A source told CBC in 2018 that children were being told "constantly" not to speak Inuktitut among themselves. Williams said the commission found the prohibition was unusual.
Despite that, she said, it has an impact.
"It can create a feeling of insecurity in youth with the use of their language. They might feel compelled to speak English amongst themselves when educators are present," Williams said.
The commission made several recommendations, including more training for staff, hiring interpreters and clearly spelling out codes of conduct regarding language and ensuring those codes of conduct are translated into Inuktitut.
Bureaucratic 'inertia'
Commission investigators found that an even bigger problem was access to the most basic education.
Indigenous children in Quebec are exempt from laws requiring them to be educated in French. In Nunavik, children learn in Inuktitut from kindergarten to Grade 2. They then have a choice of studying in English or French. Most choose English.
The problem for children in youth protection comes when they're moved thousands of kilometres away from home, and suddenly face a wall of red tape if they want to be taught in English.
"As soon as they leave, they have to apply for English eligibility," Williams said.
"And historically there are a lot of administrative hurdles to obtaining the required documents."
She says many children are caught by surprise, and no one seems to be stepping up to help them fill out all those forms.
"There's kind of an inertia, I would say, of youth protection authorities and also of school boards and the minister of education," Williams said.
The result? Children don't get their English eligibility, must rely on tutors and simply don't get the education they're entitled to.
Williams says this also heightens their sense of isolation.
"The youth that I spoke to felt marginalized by the fact that they weren't going to school. They felt different and they felt that they were excluded from from a normal education," she said.
Government vows quick action
The CAQ government responded quickly to the report with a joint statement from the ministers of education, social services and Indigenous affairs, calling the situation "intolerable" and promising a quick fix.
"The situation presented in this report is unacceptable," Education Minister Jean-François Roberge said.
"We will make the necessary and permanent corrective measures to prevent this deplorable situation from repeating itself," he said.
The statement said some administrative changes had already been made to simplify the process and that an agreement for a permanent solution would be worked out between the Education and Social Services Ministries.
Big problem remains
Williams said moves like these, while welcome, only go so far.
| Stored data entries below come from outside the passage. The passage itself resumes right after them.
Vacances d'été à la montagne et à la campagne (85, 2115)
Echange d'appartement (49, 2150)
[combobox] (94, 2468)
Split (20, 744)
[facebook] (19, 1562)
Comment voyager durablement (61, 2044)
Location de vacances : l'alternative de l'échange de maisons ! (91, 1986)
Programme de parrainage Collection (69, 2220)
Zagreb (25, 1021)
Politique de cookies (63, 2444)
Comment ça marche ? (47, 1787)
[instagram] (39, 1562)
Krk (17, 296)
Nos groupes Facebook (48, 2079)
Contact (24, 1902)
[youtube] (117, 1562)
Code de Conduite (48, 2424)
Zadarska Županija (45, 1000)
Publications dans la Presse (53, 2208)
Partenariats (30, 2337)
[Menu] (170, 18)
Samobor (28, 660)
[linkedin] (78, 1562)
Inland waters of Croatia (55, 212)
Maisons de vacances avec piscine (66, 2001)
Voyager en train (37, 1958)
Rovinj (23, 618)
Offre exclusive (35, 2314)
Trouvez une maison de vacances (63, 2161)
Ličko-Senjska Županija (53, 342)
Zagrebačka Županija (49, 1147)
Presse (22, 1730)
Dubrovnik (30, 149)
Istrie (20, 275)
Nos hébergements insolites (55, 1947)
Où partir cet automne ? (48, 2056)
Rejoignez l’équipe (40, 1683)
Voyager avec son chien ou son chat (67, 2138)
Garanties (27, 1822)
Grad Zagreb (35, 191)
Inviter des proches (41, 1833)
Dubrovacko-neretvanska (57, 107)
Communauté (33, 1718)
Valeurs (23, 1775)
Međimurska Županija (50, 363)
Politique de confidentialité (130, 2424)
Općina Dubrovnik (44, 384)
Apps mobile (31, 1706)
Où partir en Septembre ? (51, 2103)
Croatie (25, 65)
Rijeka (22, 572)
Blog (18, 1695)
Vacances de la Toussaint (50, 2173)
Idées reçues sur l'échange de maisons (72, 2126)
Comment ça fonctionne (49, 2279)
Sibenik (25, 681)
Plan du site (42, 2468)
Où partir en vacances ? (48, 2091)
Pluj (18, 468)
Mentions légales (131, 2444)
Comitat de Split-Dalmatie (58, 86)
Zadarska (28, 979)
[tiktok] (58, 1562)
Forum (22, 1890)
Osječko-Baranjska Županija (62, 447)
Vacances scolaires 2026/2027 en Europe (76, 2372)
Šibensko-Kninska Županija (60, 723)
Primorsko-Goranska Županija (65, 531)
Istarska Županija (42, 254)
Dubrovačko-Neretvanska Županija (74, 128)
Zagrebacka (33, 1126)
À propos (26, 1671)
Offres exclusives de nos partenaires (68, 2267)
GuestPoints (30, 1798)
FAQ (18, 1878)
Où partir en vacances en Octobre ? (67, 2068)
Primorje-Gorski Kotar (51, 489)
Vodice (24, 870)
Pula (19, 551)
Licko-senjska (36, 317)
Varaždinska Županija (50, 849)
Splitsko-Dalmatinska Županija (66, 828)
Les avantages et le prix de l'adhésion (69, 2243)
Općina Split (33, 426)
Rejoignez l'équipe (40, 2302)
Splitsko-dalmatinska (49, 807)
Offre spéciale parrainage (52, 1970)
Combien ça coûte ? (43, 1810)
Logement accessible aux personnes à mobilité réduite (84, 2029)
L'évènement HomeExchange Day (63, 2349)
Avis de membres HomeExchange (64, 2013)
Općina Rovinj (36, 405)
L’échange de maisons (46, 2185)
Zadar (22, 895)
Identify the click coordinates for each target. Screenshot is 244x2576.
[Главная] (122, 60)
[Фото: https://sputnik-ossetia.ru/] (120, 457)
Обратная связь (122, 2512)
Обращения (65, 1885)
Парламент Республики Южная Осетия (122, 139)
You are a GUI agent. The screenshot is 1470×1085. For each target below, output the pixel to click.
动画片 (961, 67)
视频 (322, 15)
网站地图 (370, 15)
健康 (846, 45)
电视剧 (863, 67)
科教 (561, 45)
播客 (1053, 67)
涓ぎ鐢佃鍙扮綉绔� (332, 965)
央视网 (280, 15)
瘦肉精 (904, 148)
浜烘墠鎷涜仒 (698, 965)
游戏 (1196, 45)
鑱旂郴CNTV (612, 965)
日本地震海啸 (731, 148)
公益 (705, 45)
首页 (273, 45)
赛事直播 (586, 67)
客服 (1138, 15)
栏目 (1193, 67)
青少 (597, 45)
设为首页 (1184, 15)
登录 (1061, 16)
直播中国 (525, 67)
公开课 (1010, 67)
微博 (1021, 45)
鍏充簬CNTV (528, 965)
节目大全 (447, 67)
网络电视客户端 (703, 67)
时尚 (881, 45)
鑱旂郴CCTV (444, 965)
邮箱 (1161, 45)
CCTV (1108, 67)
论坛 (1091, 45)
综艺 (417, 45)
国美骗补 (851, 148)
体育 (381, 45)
"The fundamental problem, if you want, is the fact that there is this massive kind of migration of youth toward the south," she said.
"You're sent away from your community and placed in a completely different world," she said.
"Homesickness, I think, is a big big part of the problem," she added,
That migration happens because of a desperate lack of services of all kinds in the north — mental health, treatment for addictions and youth protection.
Williams said the main recommendation is that the Nunavik Regional Board of Health, with support from the province, create its own separate youth protection system based in the north.
This echoes recommendations in previous reports, including the Viens Commission and the Laurent Commission, and it's something the province has said it's considering.